TASK GOAL
Repeat the following data word for word, line by line.

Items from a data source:
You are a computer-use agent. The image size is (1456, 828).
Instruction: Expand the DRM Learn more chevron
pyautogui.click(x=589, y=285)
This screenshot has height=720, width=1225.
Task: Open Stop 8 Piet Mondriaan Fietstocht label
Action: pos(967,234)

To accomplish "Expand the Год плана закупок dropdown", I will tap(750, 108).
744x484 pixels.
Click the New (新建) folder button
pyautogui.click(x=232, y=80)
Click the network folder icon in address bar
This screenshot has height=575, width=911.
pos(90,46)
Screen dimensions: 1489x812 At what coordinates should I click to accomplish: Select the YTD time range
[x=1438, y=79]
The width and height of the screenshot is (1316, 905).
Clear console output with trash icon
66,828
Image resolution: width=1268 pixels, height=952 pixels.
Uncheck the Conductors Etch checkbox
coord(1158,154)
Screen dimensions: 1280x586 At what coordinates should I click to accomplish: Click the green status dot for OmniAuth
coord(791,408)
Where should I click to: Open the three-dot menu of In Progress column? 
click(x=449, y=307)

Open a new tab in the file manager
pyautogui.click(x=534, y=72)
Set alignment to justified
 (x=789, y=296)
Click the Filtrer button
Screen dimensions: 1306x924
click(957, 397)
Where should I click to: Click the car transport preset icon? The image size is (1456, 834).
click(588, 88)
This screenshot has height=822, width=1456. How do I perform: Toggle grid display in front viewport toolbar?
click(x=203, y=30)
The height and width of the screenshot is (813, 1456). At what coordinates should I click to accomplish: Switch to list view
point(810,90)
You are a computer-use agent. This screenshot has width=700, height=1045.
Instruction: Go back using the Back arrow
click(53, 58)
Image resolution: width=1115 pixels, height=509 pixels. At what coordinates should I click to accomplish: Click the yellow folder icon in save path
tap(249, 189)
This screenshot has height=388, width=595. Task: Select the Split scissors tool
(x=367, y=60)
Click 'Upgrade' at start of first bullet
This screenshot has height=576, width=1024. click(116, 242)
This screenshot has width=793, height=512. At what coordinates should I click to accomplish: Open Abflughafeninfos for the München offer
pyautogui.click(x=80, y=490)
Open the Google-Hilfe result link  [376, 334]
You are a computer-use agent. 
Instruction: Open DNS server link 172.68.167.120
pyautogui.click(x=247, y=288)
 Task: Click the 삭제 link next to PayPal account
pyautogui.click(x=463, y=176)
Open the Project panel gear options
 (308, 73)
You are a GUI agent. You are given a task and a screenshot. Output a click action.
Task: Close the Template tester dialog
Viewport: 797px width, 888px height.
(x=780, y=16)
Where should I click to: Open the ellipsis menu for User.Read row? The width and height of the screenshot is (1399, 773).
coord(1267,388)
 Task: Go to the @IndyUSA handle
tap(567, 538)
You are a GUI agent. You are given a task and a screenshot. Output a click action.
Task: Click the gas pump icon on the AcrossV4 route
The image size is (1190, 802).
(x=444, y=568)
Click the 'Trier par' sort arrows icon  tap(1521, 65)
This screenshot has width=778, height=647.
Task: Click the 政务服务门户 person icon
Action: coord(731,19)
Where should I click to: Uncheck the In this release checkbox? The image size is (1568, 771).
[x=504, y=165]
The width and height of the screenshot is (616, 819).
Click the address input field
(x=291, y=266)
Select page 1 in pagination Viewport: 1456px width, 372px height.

WORKED SOLUTION
You are a computer-use agent. The image size is (1456, 828).
Instruction: Expand the DRM Learn more chevron
pyautogui.click(x=589, y=285)
This screenshot has height=720, width=1225.
Task: Open Stop 8 Piet Mondriaan Fietstocht label
Action: pos(967,234)

To accomplish "Expand the Год плана закупок dropdown", I will tap(750, 108).
744x484 pixels.
Click the New (新建) folder button
pyautogui.click(x=232, y=80)
Click the network folder icon in address bar
This screenshot has height=575, width=911.
pos(90,46)
Screen dimensions: 1489x812 At what coordinates should I click to accomplish: Select the YTD time range
[x=1438, y=79]
The width and height of the screenshot is (1316, 905).
Clear console output with trash icon
66,828
Image resolution: width=1268 pixels, height=952 pixels.
Uncheck the Conductors Etch checkbox
coord(1158,154)
Screen dimensions: 1280x586 At what coordinates should I click to accomplish: Click the green status dot for OmniAuth
coord(791,408)
Where should I click to: Open the three-dot menu of In Progress column? 
click(x=449, y=307)

Open a new tab in the file manager
pyautogui.click(x=534, y=72)
Set alignment to justified
 (x=789, y=296)
Click the Filtrer button
Screen dimensions: 1306x924
click(957, 397)
Where should I click to: Click the car transport preset icon? The image size is (1456, 834).
click(588, 88)
This screenshot has height=822, width=1456. How do I perform: Toggle grid display in front viewport toolbar?
click(x=203, y=30)
The height and width of the screenshot is (813, 1456). At what coordinates should I click to accomplish: Switch to list view
point(810,90)
You are a computer-use agent. This screenshot has width=700, height=1045.
Instruction: Go back using the Back arrow
click(53, 58)
Image resolution: width=1115 pixels, height=509 pixels. At what coordinates should I click to accomplish: Click the yellow folder icon in save path
tap(249, 189)
This screenshot has height=388, width=595. Task: Select the Split scissors tool
(x=367, y=60)
Click 'Upgrade' at start of first bullet
This screenshot has height=576, width=1024. click(116, 242)
This screenshot has width=793, height=512. At what coordinates should I click to accomplish: Open Abflughafeninfos for the München offer
pyautogui.click(x=80, y=490)
Open the Google-Hilfe result link  [376, 334]
You are a computer-use agent. 
Instruction: Open DNS server link 172.68.167.120
pyautogui.click(x=247, y=288)
 Task: Click the 삭제 link next to PayPal account
pyautogui.click(x=463, y=176)
Open the Project panel gear options
 (308, 73)
You are a GUI agent. You are given a task and a screenshot. Output a click action.
Task: Close the Template tester dialog
Viewport: 797px width, 888px height.
(x=780, y=16)
Where should I click to: Open the ellipsis menu for User.Read row? The width and height of the screenshot is (1399, 773).
coord(1267,388)
 Task: Go to the @IndyUSA handle
tap(567, 538)
You are a GUI agent. You are given a task and a screenshot. Output a click action.
Task: Click the gas pump icon on the AcrossV4 route
The image size is (1190, 802).
(x=444, y=568)
Click the 'Trier par' sort arrows icon  tap(1521, 65)
This screenshot has width=778, height=647.
Task: Click the 政务服务门户 person icon
Action: coord(731,19)
Where should I click to: Uncheck the In this release checkbox? The image size is (1568, 771).
[x=504, y=165]
The width and height of the screenshot is (616, 819).
Click the address input field
(x=291, y=266)
Select page 1 in pagination Viewport: 1456px width, 372px height.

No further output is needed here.